Ho conosciuto Cinque Quinti grazie ad un gruppo social di cui faccio parte. Martina Arditi aveva invitato le socie a partecipare ad un tour organizzato in Monferrato, per scoprire vigneti e borghi storici. Dopo qualche messaggio e telefonata ho raggiunto Cella Monte, non solo uno dei Borghi più belli d’Italia dal settembre 2018, ma anche il luogo in cui ha sede l’Ecomuseo della Pietra da Cantoni, che da anni studia gli infernot (o infernòt). Sapete di cosa si tratta? Se, come me, siete nati in Piemonte ne avrete sicuramente sentito parlare dai nonni e ne avrete visitato almeno uno. In occasione dell’incontro ho avuto il piacere di conoscere anche gli altri 4 fratelli, insieme hanno dato vita a Cinque Quinti, ovvero 5 giovani uniti non solo dalla parentela, ma anche dalla passione per i vigneti ed il vino tramandata dai nonni. Con grande entusiasmo, da diversi anni, stanno portando avanti l’attività agricola, con tante idee nuove ed un tocco fresco e innovativo. Conosciamo meglio i giovani Arditi.
Martina ciao, ci racconti chi era il famoso nonno che ha dato vita alla “saga familiare”?
I racconti che abbiamo sono di nostro nonno Mario, che quasi sognante parlava del suo papà Giuseppe Giorgio Camillo, nato a Cella Monte nel 1872 e venuto a mancare nel 1928, sposato con Giuseppina. Insieme hanno vissuto nel castello di Cella Monte con i loro 9 figli: Adele, Teresa, Gesuina, Francesca, Paolo, Carlo, Camillo, Demetrio e, appunto, nostro nonno Mario. Considerata la grandezza dell’abitazione, l’altra ala era abitata dal fratello di Giuseppe, Pio, con la moglie Santina.
L’agricoltura era il principale mezzo di sostentamento della famiglia e la produzione in eccesso veniva venduta. La cantina sotto alla nostra abitazione, in disuso dal 1956, era utilizzata per la produzione di vino. Da alcuni documenti storici abbiamo scoperto che la famiglia “Arditi del Castello” era particolarmente famosa per la qualità dei suoi vini, già ai tempi, distribuiti in tutta Italia. Tra gli anni ’50 e ’60 molte cantine private hanno deciso di chiudere, per dare vita alla cantina sociale, collaborare e dividersi le spese. Vi ho accennato che la nostra abitazione un tempo era un castello, ma vi starete chiedendo: davvero un castello? Eh già, siamo stati particolarmente fortunati ad aver ereditato l’unica fortezza rimasta in piedi dal 1100 circa; nel tempo è stata abitata da diverse famiglie nobili per arrivare nel 1700 ad essere proprietà degli Arditi e i nostri nonni l’hanno poi ristrutturata con un gusto molto contemporaneo, senza snaturarla.

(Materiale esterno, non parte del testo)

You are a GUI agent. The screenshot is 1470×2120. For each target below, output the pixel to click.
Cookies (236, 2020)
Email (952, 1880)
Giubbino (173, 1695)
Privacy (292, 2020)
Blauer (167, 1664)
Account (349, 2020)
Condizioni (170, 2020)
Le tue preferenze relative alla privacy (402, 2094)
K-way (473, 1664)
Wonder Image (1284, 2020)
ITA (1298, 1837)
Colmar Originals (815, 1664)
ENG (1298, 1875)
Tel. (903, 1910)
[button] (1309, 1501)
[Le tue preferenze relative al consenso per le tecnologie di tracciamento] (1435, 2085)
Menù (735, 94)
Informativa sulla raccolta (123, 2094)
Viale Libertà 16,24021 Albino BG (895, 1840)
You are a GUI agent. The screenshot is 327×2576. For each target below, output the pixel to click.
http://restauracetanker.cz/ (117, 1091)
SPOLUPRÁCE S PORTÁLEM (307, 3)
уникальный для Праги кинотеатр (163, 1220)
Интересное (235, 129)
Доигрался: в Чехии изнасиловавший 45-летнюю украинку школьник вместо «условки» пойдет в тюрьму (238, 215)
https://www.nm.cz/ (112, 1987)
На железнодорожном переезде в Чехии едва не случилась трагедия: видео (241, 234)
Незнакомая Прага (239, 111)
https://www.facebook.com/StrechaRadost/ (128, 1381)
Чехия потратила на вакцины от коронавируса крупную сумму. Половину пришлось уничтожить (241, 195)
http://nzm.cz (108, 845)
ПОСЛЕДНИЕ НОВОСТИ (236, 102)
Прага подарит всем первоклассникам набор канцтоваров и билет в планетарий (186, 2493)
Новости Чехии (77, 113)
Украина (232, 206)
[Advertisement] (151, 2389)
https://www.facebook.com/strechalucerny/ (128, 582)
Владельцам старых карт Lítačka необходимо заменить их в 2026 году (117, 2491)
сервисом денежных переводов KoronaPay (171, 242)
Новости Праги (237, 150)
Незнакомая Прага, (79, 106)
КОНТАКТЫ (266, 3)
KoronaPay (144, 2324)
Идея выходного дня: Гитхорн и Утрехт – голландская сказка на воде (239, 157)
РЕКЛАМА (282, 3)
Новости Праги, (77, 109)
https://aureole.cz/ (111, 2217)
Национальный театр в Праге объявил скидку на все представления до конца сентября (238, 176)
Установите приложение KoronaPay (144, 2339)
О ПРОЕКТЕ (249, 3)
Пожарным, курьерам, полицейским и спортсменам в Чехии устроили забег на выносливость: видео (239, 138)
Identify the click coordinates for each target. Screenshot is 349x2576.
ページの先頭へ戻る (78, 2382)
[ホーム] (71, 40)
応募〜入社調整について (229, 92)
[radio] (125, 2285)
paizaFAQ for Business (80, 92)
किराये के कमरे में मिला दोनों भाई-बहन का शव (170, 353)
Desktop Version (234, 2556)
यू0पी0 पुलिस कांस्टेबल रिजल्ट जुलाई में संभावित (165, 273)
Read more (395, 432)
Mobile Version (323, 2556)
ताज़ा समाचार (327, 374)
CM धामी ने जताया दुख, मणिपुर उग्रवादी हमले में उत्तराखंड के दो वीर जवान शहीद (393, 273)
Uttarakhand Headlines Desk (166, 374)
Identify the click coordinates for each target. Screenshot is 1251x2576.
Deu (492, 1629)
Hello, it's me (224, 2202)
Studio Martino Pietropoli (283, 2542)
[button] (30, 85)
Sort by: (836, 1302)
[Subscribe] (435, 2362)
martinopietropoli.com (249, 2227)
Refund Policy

Sai Simonetta, il commento che più ci ha emozionato durante il recente evento di IT.A.CÀ è stato quello di Andrea Cerrato, presidente di “Sistema Monferrato”:
Varcare la soglia della vostra corte è come fare un tuffo nel passato, ma nello stesso tempo c’è una grande energia positiva e coinvolgente.
È esattamente quello che proviamo noi quotidianamente ed è bello che le nostre mura trasmettano questo anche agli altri. Ti confesso, inoltre, che quest’inverno inizieremo qualche lavoro di miglioria nella cantina storica, non per la produzione vera e propria, questo purtroppo sarebbe complicato logisticamente parlando, essendo proprio nel cuore di Cella Monte, ma con l’obiettivo di trasformarla in una sorta di sala degustazione e di invecchiamento per i nostri vini.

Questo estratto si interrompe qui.